__Liste des tâches__
a. Selon le texte sur la diversité au Québec, à quel âge Akos a-t-il émigré au Québec ?
b. Poursuivez le texte sur la diversité au Québec à partir de sa dernière phrase.

___ Extrait fourni

Fabrice est né au Québec de parents haïtiens.

Akos est né en Hongrie. Il a émigré au Québec à l’âge de 11 ans, pour s’installer avec ses parents et sa sœur dans le quartier Côte-des-Neiges.

Qu’est-ce qui nous empêche de donner à chacun les opportunités qui correspondent à leurs droits. Ou qui nuit à la discussion?

Un manque de sensibilité

«Au Québec, les enjeux liés à la diversité font de moins en moins appel à l’intention, croit Fabrice. Ils font plutôt appel à la non-sensibilisation. Ça se vit dans une paresse à saisir les enjeux.»

 Un manque de distance

«On n’a pas le temps d’être sensible devant une situation de discrimination, ou de discrimination apparente, parce que les informations déferlent trop vite, estime Akos. On est confronté à une vague d’indignation instantanée. On vit dans un monde habité par la présomption de mauvaises intentions.»

 Un manque de bonne foi

«On ne peut pas dire du même souffle, « écoute-moi, mais tu ne comprendras jamais ce que je vis ». C’est l’un ou l’autre », souligne Akos.

 L’obsession du temps

«Les questions logistiques prennent le pas sur l’équité, dit Fabrice. C’est trop compliqué de trouver des femmes, des Noirs, des jeunes, etc. Cela exige plus de travail. »

 Le principe des vases communicants

Les privilèges viennent en quantité limitée. Il y a un nombre fini de sièges sur un jury, à un comité, à la direction, sur un CA. Si vous augmentez le bassin de candidats potentiels à un poste ou un mandat - en augmentant la reconnaissance des droits de certains individus - le groupe qui occupait d’office ces fonctions verra son accès privilégié réduit.

Accepter la diversité quand on n’a pas de privilèges, c’est facile. L’accepter lorsqu’on détient ces privilèges, c’est autre chose.

______
___ Documents fournis

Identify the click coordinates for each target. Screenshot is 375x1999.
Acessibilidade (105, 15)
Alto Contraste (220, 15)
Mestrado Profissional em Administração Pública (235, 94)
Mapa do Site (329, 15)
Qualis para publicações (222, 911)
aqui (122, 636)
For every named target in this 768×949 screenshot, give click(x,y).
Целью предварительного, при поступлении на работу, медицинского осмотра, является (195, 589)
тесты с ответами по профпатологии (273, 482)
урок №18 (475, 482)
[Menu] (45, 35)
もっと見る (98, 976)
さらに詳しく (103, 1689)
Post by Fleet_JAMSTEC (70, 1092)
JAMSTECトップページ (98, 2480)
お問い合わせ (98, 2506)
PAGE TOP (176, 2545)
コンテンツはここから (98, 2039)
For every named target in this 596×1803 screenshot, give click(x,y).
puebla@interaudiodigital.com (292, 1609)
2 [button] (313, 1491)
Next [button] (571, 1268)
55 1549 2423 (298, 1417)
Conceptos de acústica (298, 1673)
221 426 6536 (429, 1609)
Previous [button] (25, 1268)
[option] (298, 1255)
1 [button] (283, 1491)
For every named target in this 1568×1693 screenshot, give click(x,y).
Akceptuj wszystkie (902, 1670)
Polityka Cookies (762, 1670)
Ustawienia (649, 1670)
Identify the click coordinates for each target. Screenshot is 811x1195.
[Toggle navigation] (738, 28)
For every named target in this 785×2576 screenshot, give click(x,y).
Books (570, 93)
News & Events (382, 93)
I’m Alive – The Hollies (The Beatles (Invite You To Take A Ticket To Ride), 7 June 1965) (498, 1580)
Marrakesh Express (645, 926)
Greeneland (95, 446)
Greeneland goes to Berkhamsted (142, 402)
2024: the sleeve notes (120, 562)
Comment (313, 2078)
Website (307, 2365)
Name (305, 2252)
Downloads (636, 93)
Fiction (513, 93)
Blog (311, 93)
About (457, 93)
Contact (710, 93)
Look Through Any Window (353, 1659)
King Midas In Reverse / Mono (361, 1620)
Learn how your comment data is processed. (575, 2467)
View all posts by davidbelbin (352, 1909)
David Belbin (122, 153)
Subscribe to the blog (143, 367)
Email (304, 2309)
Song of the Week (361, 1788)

______

__Liste des réponses__
a. Akos a émigré au Québec à l'âge de 11 ans.

b.
Ce qui pousse Fabrice Vil à conclure que «le changement individuel est trop difficile pour certains individus, à certains stades de leur vie.»

Le constat est dur. Comme si toute une génération ne pouvait ouvrir son esprit et faire de la place à l’autre. Et pourtant.

Prenons un cas concret: la diversité sur les conseils d’administration

Voici ce que BlackRock, le plus important gestionnaire de fonds au monde, en dit :

« (…) diverse groups have been demonstrated to make better decisions. In the board context, this appears to be because they are better able to consider, where appropriate, alternatives to current strategies — a proposition that can ultimately lead to sustained value creating over the long term.»

Au printemps 2017, BlackRock a soutenu 8/9 propositions d’actionnaires qui lui ont été présentées au Canada et aux Etats-Unis pour réclamer une plus grande diversité sur les CA.

BlackRock ne fait pas que voter lors des assemblées annuelles. Le gestionnaire entretient une discussion continue avec les firmes dans lesquelles il investit.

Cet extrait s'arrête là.